*** Text section ***

GDP I: Still Flying. Not Landing.
It’s official: There was no recession in 2022 or 2023. There was no hard landing in either year. There was a soft landing of sorts in 2022, but the economy was flying high last year and remains on that flight path in 2024.
Consumers continued to increase their spending through the end of last year, upending forecasts (not ours) that the dwindling of their pandemic-related excess saving and the resumption of student loan payments would force them to retrench. They didn’t get that memo, or they didn’t read it.
Spending on private capital and public infrastructure also continued to boost economic growth. Fiscal policy remained stimulative and should continue to be so this year given the government’s tax incentives and grants to boost onshoring of manufacturing and ongoing work to improve public infrastructure.

*** End of Text section ***

• **Problems and tasks**
**a)** Translate this sentence from the economy commentary into French: "It’s official: There was no recession in 2022 or 2023."
**b)** Reproduce the economy commentary verbatim, everything from "It’s official: There" down to "didn’t read it.".

*** Extracted records ***

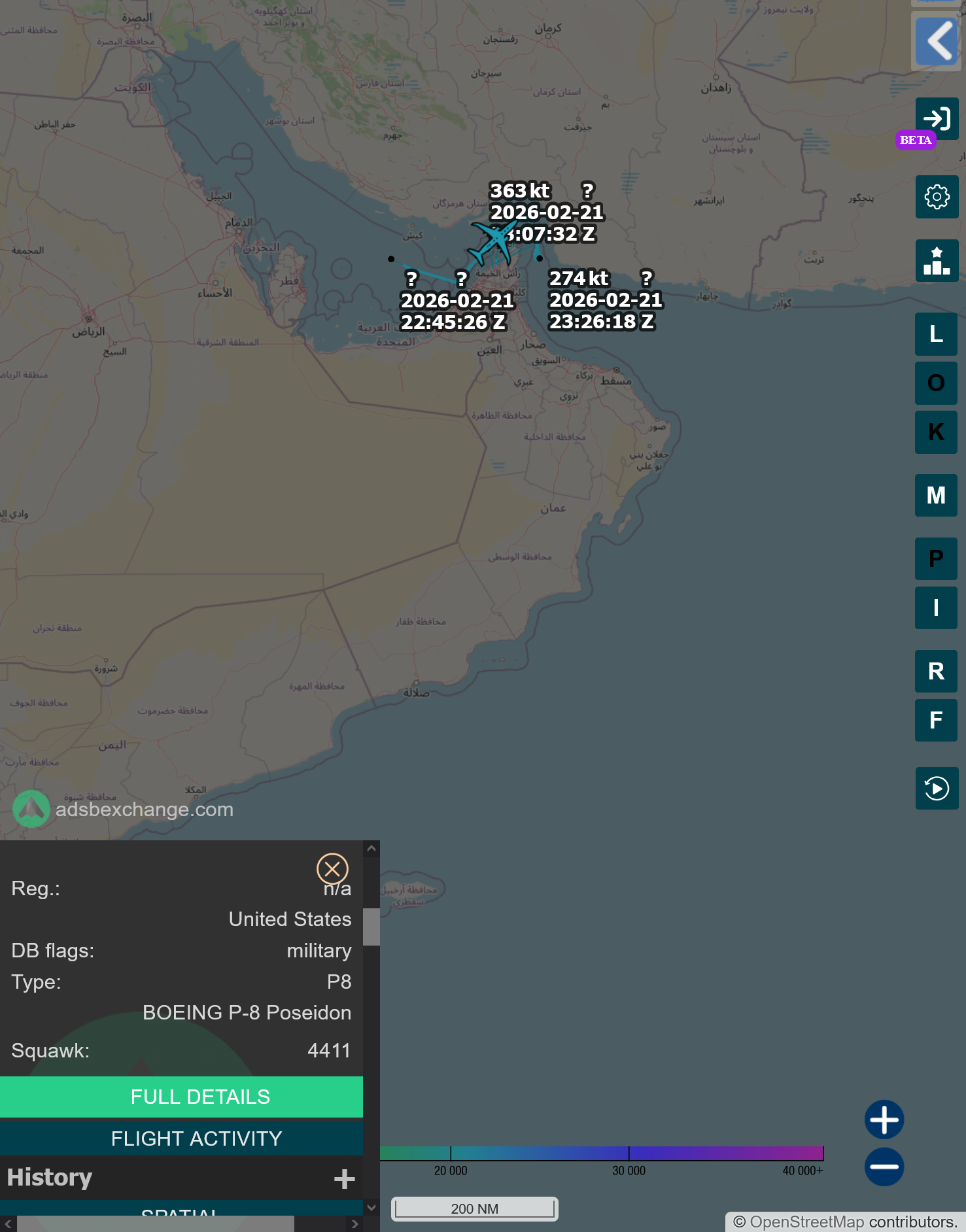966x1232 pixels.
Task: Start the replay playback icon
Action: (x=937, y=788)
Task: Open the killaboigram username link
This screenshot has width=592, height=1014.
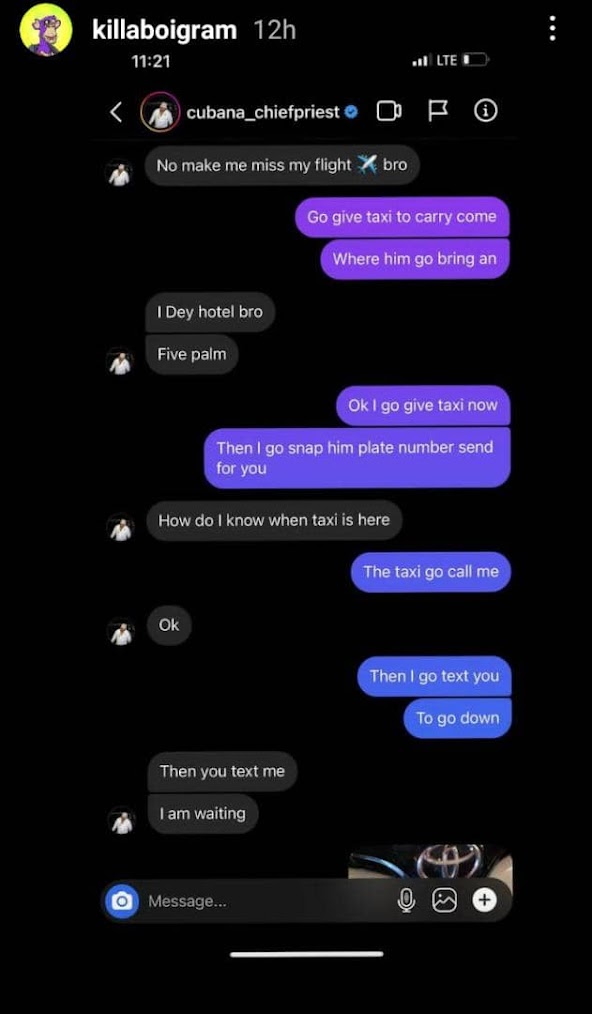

*** End of Extracted records ***

• **List of solutions**
**a)** C’est officiel : il n’y a pas eu de récession en 2022 ni en 2023.

**b)**
It’s official: There was no recession in 2022 or 2023. There was no hard landing in either year. There was a soft landing of sorts in 2022, but the economy was flying high last year and remains on that flight path in 2024.
Consumers continued to increase their spending through the end of last year, upending forecasts (not ours) that the dwindling of their pandemic-related excess saving and the resumption of student loan payments would force them to retrench. They didn’t get that memo, or they didn’t read it.